As KGI Research in its initiation report points out, the company’s market capitalisation is currently around $230 million, yet it sits on net assets worth approximately $640 million, mostly freehold properties across Asia.
This means the stock is trading at roughly 0.36 times its book value.
The $640 million net asset figure (as of June 2025) is calculated after subtracting all liabilities, including ~$200 million debt, per the KGI report:
| • Total Assets: ~S$1.018 billion (properties, cash, etc.) • Less Total Liabilities: ~S$378 million (including ~S$200m in borrowings) • Net Assets: ~S$640 million |
This is why the gap between the market cap (S$230 million) and net assets (S$640 million) is considered a deep discount.
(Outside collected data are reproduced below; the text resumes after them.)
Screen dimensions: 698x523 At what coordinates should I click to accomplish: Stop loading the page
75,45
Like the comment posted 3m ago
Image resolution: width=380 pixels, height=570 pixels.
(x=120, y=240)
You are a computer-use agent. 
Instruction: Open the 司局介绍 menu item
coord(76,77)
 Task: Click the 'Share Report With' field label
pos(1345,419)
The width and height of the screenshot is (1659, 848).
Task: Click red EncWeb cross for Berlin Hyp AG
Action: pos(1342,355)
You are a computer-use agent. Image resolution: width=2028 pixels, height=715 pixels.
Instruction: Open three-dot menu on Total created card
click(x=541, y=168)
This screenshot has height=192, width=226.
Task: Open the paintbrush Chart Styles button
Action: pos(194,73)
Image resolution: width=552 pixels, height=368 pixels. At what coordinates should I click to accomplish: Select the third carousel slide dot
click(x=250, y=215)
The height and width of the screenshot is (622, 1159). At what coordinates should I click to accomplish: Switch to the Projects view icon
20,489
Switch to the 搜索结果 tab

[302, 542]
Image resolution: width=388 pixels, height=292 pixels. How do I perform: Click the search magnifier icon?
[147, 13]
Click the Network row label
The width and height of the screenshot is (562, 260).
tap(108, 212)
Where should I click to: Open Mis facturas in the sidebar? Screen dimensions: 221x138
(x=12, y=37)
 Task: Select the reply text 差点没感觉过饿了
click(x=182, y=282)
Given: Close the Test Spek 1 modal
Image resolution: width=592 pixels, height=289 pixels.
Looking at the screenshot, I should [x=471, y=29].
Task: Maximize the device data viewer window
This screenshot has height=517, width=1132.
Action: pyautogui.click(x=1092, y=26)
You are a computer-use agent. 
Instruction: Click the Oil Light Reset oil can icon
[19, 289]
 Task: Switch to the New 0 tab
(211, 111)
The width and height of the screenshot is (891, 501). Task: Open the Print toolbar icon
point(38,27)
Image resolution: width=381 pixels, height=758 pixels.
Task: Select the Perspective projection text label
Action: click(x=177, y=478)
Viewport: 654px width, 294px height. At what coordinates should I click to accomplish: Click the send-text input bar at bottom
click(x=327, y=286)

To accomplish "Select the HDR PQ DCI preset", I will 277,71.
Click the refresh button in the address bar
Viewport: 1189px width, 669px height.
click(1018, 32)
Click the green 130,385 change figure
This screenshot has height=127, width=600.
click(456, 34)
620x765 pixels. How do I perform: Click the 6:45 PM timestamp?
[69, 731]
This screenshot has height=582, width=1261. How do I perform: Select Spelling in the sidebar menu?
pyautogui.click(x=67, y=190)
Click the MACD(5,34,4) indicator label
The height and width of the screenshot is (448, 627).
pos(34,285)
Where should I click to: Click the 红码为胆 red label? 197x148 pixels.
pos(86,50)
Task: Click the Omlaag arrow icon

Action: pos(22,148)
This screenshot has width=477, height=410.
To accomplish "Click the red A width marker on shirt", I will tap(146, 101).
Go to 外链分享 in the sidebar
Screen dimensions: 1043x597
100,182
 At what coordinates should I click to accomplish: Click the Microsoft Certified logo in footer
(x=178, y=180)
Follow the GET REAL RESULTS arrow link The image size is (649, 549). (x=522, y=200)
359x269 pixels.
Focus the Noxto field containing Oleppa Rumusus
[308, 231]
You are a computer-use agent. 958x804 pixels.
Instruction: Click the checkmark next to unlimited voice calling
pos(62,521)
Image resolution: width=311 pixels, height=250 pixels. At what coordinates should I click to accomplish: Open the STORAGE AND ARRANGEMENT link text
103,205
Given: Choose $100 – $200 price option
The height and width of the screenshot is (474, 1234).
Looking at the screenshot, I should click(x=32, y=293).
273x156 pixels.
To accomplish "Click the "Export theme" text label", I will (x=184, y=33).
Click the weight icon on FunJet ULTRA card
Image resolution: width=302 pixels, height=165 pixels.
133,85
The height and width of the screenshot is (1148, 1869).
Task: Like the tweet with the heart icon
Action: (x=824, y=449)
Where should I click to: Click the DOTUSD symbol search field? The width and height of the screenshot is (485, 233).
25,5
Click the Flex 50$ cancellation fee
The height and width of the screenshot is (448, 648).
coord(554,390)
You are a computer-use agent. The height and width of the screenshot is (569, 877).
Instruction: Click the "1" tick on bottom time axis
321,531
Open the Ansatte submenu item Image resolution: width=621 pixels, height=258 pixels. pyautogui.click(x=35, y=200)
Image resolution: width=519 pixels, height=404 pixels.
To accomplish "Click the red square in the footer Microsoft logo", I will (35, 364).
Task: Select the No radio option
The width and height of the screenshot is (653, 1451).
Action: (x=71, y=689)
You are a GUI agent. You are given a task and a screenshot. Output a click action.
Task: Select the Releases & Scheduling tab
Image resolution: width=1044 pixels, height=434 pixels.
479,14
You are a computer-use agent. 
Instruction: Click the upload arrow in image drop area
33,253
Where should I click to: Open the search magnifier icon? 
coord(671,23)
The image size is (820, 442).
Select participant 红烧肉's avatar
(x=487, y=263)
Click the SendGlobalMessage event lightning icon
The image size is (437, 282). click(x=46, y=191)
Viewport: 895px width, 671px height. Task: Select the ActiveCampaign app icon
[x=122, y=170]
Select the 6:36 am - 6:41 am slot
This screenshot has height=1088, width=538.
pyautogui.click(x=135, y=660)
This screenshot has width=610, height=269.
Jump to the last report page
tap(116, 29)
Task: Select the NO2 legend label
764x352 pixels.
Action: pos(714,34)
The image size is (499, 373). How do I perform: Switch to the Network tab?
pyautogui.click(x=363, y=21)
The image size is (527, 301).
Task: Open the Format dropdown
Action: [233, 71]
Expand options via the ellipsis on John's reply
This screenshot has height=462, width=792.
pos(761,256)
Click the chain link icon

KGI Securities analyst Chen Guangzhi, who has an "Outperform" call and a target price of 34 cents, describes this as an "attractive asset-value arbitrage".
"The rental assets alone are worth roughly the Group's entire market cap, implying investors are effectively getting the core education business and remaining land bank for free - offering a wide margin of safety."
| An influx of cash from asset sales |
Raffles Education had been liquidating relatively some non-core assets in China well before the headline-grabbing deals starting from late 2025.
Thus, Raffles Education's balance sheet has been transformed from that of a distressed borrower into a cash-generating special situation play, with substantial interest cost savings.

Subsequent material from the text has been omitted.